Rest Peacefully

On Monday, June 29th, a string of messages from family signaled that life was about to change, drastically.  I knew what I was about to hear before my mom picked up the phone, but that did nothing to ease the pain I felt when she told me that we had lost Grandma Unti.  Such a thing is never easy, but attempting to process this unexpected news left me reeling.  I spend many sleepless nights staring at the ceiling replaying a lifetime's worth of precious memories, all with my grandma at the center.

She was the rock of the Unti family, one of the most paramount figures in all of our lives.  She could, without effort, command a room, and anyone who knew her has countless memories of the way she made you feel loved, the way she made you laugh, the way she made life good.  As illogical as it is, I truly never imagined my life without Grandma.  Every aspect of who she was allowed me to believe that she would always be here, that we would find ourselves sitting together, cashew dish between us, coffee in hand, a crime show on TV as background noise during our hours - long conversations, for the rest of my life.

When we gathered as a family last Thursday, my cousin Sean mentioned how likely I had something special to say - something English teachery - and truth be told, I spent most of my quiet time since that awful Monday evening doing exactly that.  I imagined what I would say if I could have just one more conversation with my grandma, what I would say about her so that everyone understood just how profound a loss this was for us all.  I daydreamed of times we spent together and I stared at the postcard I picked up in British Columbia, the one I was going to send to her with news of all the fun we'd been having.  I came up with a million things to say, I came up with nothing that seemed just right.  But the reality is this: there will never be a perfect way to encompass the legacy my grandma built over her 83 years of life, and there will never be a way, not through any words, to bring total peace and comfort to this time in our lives.  Yet, I feel I must say something.  Here it is:



Marion Kroll Unti was more than a mother, a grandmother, a wife.  She was more than a sister, an aunt, or a friend.  She was a presence, a force, a beacon in the lives of all those she knew.  She was my Melvsie. She was a friend, and a very funny one, as much as she was a grandmother.  I could tell her anything, absolutely anything.  She loved the sun, good books, her family, crime shows and scary movie. She loved the water and entertaining.  She raised six children, all of whom have gone on to raise some pretty wonderful kids of their own, and she'd often grab your cheeks before she gave you a kiss hello or goodbye.

My grandma and I used to watch Dirty Dancing together, and we got really good at reciting the lines and recreating any number of the dance scenes.  As I was thinking about the times we'd dance our way down to the lake, I couldn't help but see parallels between that movie and life right now.  As the movie comes to a close, Johnny returns to the resort, despite objections, to dance the final number of the season.  Viewers are supposed to recognize that this decision is as much about all of our lives as it is about Johnny's dancing.  In the end, and there must always be an end, we all must be prepared for our last dance, our legacy, and we must be sure we've made it one worth remembering well after the music stops. I'd say my grandma did just that.

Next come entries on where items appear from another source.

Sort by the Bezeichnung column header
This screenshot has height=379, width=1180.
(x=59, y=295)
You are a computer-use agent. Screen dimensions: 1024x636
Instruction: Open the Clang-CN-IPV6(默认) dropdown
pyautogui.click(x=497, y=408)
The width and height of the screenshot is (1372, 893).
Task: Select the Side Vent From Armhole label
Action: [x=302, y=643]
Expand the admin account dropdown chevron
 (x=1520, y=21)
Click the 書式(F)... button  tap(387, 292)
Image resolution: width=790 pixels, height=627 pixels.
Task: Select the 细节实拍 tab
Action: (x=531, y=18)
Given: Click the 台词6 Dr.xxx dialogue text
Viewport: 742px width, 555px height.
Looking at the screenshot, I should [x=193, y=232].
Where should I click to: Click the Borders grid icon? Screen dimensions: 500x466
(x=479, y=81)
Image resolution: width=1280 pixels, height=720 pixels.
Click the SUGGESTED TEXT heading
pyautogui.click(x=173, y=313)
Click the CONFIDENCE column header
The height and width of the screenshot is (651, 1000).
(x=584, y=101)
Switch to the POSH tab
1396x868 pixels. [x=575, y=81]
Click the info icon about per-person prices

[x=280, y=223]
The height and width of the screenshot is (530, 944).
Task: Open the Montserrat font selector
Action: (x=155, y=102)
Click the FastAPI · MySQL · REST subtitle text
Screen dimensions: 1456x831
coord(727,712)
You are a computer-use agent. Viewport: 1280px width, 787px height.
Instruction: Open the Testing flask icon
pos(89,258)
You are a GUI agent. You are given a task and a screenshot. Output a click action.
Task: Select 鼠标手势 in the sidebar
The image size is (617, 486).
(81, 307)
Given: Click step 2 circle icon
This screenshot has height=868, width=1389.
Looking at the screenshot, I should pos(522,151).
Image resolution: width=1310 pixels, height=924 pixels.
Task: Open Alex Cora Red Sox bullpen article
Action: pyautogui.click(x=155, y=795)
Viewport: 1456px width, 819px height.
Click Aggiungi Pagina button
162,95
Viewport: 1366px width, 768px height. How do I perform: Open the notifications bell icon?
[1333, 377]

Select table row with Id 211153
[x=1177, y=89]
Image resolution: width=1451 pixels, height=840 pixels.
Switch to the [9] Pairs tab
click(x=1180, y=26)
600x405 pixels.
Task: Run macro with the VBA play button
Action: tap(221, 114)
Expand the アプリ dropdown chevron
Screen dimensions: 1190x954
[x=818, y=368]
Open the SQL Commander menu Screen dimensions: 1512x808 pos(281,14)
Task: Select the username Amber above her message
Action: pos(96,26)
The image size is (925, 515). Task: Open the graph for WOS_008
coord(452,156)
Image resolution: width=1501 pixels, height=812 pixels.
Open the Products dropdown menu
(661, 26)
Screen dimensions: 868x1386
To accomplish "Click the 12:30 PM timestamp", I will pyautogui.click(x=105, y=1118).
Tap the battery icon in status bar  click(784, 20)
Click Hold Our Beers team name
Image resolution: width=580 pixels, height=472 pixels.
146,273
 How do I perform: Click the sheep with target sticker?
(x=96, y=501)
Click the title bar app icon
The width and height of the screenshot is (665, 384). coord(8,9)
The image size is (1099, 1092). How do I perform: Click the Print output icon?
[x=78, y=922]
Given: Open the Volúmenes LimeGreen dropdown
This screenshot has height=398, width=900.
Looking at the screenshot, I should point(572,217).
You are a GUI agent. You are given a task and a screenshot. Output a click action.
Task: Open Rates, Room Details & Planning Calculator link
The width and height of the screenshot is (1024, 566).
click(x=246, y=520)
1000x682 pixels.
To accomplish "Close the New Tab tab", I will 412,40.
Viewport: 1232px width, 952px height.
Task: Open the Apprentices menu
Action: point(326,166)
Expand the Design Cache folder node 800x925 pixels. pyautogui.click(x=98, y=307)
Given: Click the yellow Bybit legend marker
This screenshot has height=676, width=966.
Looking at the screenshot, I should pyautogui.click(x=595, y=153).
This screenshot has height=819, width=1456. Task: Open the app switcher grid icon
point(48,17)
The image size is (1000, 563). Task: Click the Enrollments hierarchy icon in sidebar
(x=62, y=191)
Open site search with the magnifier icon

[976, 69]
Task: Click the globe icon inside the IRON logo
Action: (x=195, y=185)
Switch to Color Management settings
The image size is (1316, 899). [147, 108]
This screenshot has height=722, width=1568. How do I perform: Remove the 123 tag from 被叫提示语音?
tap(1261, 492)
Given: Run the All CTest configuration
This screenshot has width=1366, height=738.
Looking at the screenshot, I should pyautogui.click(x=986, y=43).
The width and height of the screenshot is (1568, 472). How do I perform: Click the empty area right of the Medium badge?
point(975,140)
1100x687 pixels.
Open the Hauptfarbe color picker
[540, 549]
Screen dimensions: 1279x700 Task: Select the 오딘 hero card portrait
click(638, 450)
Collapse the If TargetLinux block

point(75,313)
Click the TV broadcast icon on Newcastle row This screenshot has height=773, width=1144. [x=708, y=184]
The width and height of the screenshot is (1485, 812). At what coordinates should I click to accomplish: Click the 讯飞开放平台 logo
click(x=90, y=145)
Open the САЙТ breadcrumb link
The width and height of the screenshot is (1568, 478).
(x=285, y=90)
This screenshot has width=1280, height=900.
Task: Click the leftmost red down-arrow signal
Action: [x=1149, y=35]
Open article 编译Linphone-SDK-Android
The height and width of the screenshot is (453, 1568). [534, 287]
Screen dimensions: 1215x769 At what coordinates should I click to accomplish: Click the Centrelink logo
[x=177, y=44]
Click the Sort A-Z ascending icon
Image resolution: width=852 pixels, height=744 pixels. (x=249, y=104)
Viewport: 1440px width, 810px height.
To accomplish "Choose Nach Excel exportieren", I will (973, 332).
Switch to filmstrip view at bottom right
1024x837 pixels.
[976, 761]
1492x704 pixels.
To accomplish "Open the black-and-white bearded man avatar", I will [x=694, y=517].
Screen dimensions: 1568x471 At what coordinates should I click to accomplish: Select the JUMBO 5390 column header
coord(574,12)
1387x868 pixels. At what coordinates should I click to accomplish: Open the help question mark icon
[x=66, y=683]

None of us wanted to say goodbye to my grandma, none of us.  We all envisioned her with us - talking fashion, suggesting we put out some cheese and crackers while we visit - for years and years to come.  There would be advice we needed from her, weddings to dance with her at, babies to introduce her to.  There would be family gathering and stories of all her boys' antics to share.  But, as the movie reminds us (and as the reading my grandpa chose for Grandma's service says), it's what we leave behind that matters.  And in her six children and fourteen grandchildren, she lives on.  We all have picked up on the very best of her.



Every time I smell baby oil or her perfume, see mauve colored nail polish, think about Dirty Dancing or Elvis, feel the warm sun upon my face, or consider ordering a burger or a beef sandwich, I will know that it is my grandma checking in on me, with me in the deepest part of my heart and soul.  Until we are together again, you'll be in my heart, with me each and every day.  I love you, Grandma, more than words could ever say.  Rest peacefully and know you'll be forever loved. We'll take care of Grandpa for you, we promise!


Comments

  1. Amy you are so graceful with your writing. This is beautiful! Although I did not read this with dry eyes I could not help but smile and giggle as my own memories of Grandma came to mind. I truly hope we are blessed enough to live such a full life as she did. Kisses and hugs, xoxo!